Compared with patients achieving spontaneous HBsAg seroclearance, those achieving NUC-induced HBsAg seroclearance were younger (54.2 vs. 51.0 years), more likely to be male (63.1% vs. 70.4%), and more likely to have cirrhosis (11.6% vs. 31.3%; Table 1). Among 348 patients with NUC-induced HBsAg seroclearance, lamivudine was the most-used treatment regimen (63.2%), followed by entecavir (21.3%), tenofovir disoproxil fumarate (13.2%), telbivudine (1.1%), and clevudine (1.1%), at the time of HBsAg seroclearance.

Development of Clinical Outcome

Of the 1,972 patients with 12,890 person-years (PY) of observation, 49 developed HCC with an annual incidence of 0.38 per 100 PY (95% CI, 0.28-0.50) during a median follow-up duration of 5.6 years (interquartile range [IQR], 2.7-9.2). The 3-, 5-, 10-, and 15-year cumulative HCC incidences in the Kaplan-Meier analysis were 1.0%, 1.5%, 4.5%, and 6.1%, respectively (Fig. 2A). HCC occurred from 6 months to 11.9 years after HBsAg seroclearance. Rate of HCC development did not decrease over time after HBsAg seroclearance. Except for the first year after HBsAg seroclearance, annual rate of HCC was maintained above 0.2% per year for the remaining 11 years after HBsAg seroclearance, and the serial trend of HCC development appeared to slowly increase during the study period (Supporting Fig. S1). However, because we excluded patients who developed HCC within 6 months after HBsAg seroclearance, actual incidence of HCC in the first year after HBsAg seroclearance may have been underestimated.

During 12,819 PY of observation, 57 patients developed clinical events with an annual incidence of 0.44 per 100 PY (95% CI, 0.34-0.58).
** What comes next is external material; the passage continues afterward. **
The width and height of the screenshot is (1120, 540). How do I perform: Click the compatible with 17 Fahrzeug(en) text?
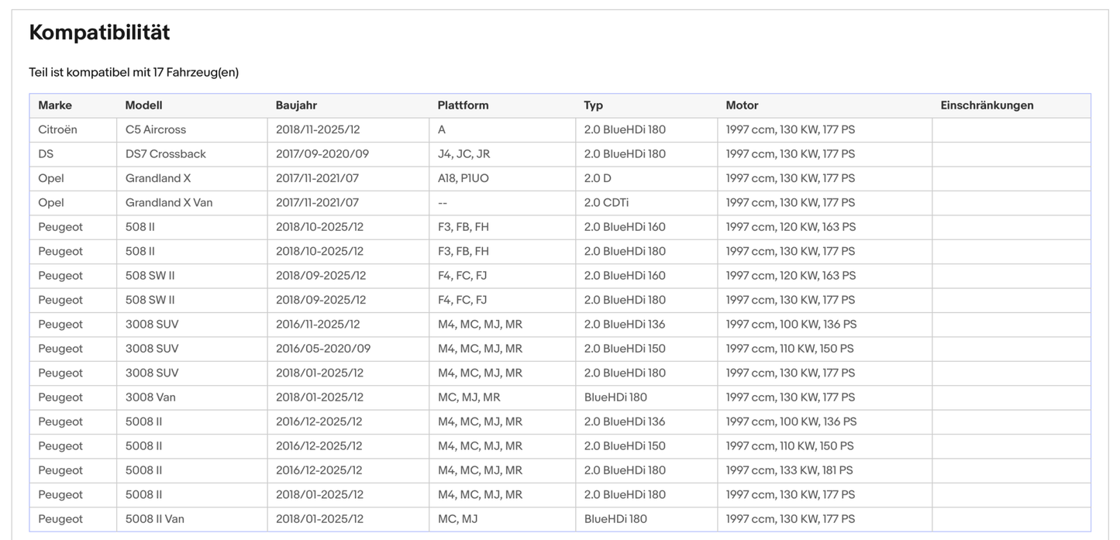133,73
The 3-, 5-, 10-, and 15-year cumulative incidences of clinical events were 1.3%, 1.9%, 5.0%, and 6.8%, respectively (Fig. 2B).

Of 57 clinical events, 49 were HCC and 8 LT. All 8 patients (6 men and 2 women) who received LT had cirrhosis. No liver-related death was observed during the study period: 10 patients died because of non-liver-related causes, 8 because of non-liver-origin cancer, 1 because of coronary artery disease, and 1 because of congestive heart failure.
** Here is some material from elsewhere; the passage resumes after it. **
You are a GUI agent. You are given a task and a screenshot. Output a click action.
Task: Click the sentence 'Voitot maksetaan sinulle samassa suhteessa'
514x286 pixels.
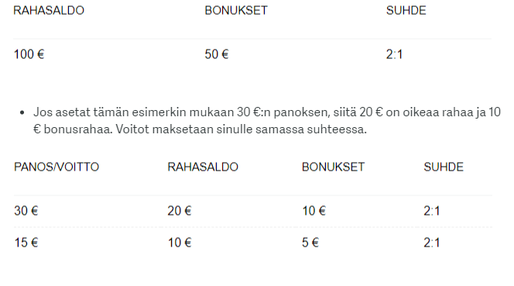[241, 129]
Comparison of HCC Development and Clinical Events in a PS-Matched Cohort

A total of 35 patients with spontaneous HBsAg seroclearance developed HCC with an annual HCC incidence of 0.32 per 100 PY (95% CI, 0.22-0.44), whereas 14 patients with NUC-induced HBsAg seroclearance developed HCC with an annual HCC incidence of 0.73 per 100 PY (95% CI, 0.40-1.23; Table 2).

TABLE 2. Incidence of HCC in Patients With HBsAg Seroclearance

Group	No. of Patients	PY	No. of Events	Rate, per 100 PY (95% CI)	HR (95% CI)*	P Value
HCC
Entire cohorts	1,972	12,890	49	0.38 (0.28-0.50)
Spontaneous HBsAg seroclearance	1,624	10,981	35	0.32 (0.22-0.44)	Reference
NUC-induced HBsAg seroclearance	348	1,909	14	0.73 (0.40-1.23)	1.48 (0.76-2.88)	0.26
PS-matched cohorts
Spontaneous HBsAg seroclearance	336	2,227	11	0.49 (0.25-0.88)	Reference
NUC-induced HBsAg seroclearance	336	1,841	12	0.65 (0.34-1.14)	1.31 (0.58-2.96)	0.52
Clinical event (HCC, liver-related death, or LT)
Entire cohorts	1,972	12,819	57	0.44 (0.34-0.58)
Spontaneous HBsAg seroclearance	1,624	10,969	37	0.34 (0.24-0.46)	Reference
NUC-induced HBsAg seroclearance	348	1,850	20	1.08 (0.66-1.67)	1.78 (0.98-3.22)	0.06
PS-matched cohorts
Spontaneous HBsAg seroclearance	336	2,223	12	0.54 (0.28-0.94)	Reference
NUC-induced HBsAg seroclearance	336	1,796	17	0.95 (0.55-1.51)	1.73 (0.82-3.63)	0.14

* By multivariable Cox regression analysis for the entire cohort.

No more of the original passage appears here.